[Start of section]

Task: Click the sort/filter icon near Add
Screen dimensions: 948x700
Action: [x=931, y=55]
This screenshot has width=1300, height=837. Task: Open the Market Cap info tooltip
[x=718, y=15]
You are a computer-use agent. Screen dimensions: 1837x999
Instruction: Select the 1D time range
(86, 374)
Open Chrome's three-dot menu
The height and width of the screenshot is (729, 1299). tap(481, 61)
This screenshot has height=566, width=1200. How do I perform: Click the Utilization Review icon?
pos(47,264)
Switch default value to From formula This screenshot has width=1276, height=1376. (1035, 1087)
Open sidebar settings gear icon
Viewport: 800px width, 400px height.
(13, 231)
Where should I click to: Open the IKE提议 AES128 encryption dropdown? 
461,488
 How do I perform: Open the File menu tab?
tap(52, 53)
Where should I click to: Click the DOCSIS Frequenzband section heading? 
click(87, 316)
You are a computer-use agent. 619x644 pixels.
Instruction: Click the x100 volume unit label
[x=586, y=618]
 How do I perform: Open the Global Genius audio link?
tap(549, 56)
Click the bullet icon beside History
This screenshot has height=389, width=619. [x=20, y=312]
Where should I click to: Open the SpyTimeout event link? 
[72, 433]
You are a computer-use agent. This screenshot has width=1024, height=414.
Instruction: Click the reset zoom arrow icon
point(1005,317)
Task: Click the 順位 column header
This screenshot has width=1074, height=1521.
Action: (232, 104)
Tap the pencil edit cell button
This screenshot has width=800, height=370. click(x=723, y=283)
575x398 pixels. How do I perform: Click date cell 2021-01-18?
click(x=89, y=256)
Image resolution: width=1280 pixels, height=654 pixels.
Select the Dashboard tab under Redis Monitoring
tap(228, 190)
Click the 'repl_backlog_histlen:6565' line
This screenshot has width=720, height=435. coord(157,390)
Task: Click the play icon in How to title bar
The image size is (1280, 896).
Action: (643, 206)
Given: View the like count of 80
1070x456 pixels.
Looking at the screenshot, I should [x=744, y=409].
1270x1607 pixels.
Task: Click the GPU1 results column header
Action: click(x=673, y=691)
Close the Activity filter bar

[End of section]

▸ **About this exercise**
Look through the data above. Copy every line with the string "agent" in it.

▸ **Response to this exercise**
You are a computer-use agent. Screen dimensions: 1837x999
You are a computer-use agent. 619x644 pixels.
You are a computer-use agent. This screenshot has width=1024, height=414.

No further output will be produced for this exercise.